IB Math · Probability & Combinatorics

1

Set Theory

In a class of 30 students, 18 play football, 12 play basketball, and 5 play both. How many students play at least one sport?

UNION FORMULA: add both, subtract overlap

Worked example: If 10 like cats, 8 like dogs, 3 like both → n(C∪D) = 10 + 8 − 3 = 15

💡 Explanation

1

Use the Union Formula: |A∪B| = |A| + |B| − |A∩B|

2

= 18 + 12 − 5 = 25

3

5 students play both, so we subtract them once to avoid double-counting.

2

Set Theory

If U = {1,2,3,4,5,6,7,8}, A = {2,4,6,8}, and B = {1,3,5,7}, what is A ∩ B?

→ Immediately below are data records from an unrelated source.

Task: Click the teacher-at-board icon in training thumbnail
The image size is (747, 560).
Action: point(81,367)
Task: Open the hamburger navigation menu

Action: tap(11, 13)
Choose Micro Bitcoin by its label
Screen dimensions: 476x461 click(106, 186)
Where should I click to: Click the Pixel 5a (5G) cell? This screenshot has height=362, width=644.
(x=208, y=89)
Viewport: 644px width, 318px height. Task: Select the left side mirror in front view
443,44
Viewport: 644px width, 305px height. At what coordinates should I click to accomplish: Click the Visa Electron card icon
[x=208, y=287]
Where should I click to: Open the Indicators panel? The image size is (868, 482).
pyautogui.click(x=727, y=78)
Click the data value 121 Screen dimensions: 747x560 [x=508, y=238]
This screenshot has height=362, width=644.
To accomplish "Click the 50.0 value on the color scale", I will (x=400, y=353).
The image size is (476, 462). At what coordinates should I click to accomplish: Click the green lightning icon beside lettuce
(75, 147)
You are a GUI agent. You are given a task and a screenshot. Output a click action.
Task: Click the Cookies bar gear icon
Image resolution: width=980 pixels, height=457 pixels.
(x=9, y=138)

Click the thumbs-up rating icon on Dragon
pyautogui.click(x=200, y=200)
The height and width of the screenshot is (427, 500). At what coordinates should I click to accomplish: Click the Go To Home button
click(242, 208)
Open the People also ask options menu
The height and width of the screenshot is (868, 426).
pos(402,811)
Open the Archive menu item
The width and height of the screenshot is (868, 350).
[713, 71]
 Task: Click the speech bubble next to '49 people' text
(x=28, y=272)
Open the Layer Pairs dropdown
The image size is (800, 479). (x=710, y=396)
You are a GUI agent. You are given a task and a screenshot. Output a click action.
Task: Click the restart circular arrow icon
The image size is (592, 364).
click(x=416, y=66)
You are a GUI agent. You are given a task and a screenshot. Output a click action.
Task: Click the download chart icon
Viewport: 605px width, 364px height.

INTERSECTION = only what's in BOTH

💡 Explanation

1

A contains even numbers, B contains odd numbers.

2

No number is both even AND odd, so A ∩ B = ∅.

3

When two sets share no elements, they are called disjoint sets.

3

Set Theory

A = {a, b, c, d}. How many subsets does A have (including ∅ and A itself)?

SUBSETS of n elements = 2ⁿ

Quick tip: Every element is either IN or OUT of a subset → 2 choices per element → 2n total subsets.

💡 Explanation

1

Formula: number of subsets = 2ⁿ where n = number of elements.

2

|A| = 4, so 2⁴ = 16 subsets.

3

These include ∅, {a}, {b}, {c}, {d}, {a,b}, … up to {a,b,c,d}.

4

Probability

A bag has 4 red, 3 blue, and 5 green marbles. One marble is drawn at random. What is P(not green)?

COMPLEMENT: P(A') = 1 − P(A)

💡 Explanation

1

Total marbles = 4+3+5 = 12

2

P(green) = 5/12

3

P(not green) = 1 − 5/12 = 7/12

5

Probability

A fair die is rolled. What is P(even OR greater than 4)?

P(A∪B) = P(A)+P(B)−P(A∩B) → avoid DOUBLE-COUNT

Trap alert: The number 6 is BOTH even AND greater than 4. Students often forget to subtract the overlap!

💡 Explanation

1

Even numbers: {2, 4, 6} → P(even) = 3/6

2

Greater than 4: {5, 6} → P(>4) = 2/6

3

Overlap (even AND >4): {6} → P = 1/6

4

P(A∪B) = 3/6 + 2/6 − 1/6 = 4/6 = 2/3

6

Probability

Two fair coins are flipped. What is P(at least one Head)?

AT LEAST ONE = 1 − P(NONE)

💡 Explanation

1

Sample space: {HH, HT, TH, TT} → 4 outcomes

2

P(no heads) = P(TT) = 1/4

3

P(at least one head) = 1 − 1/4 = 3/4

7

Conditional Prob.

In a group, P(A) = 0.6, P(B) = 0.5, P(A∩B) = 0.3. What is P(A|B)?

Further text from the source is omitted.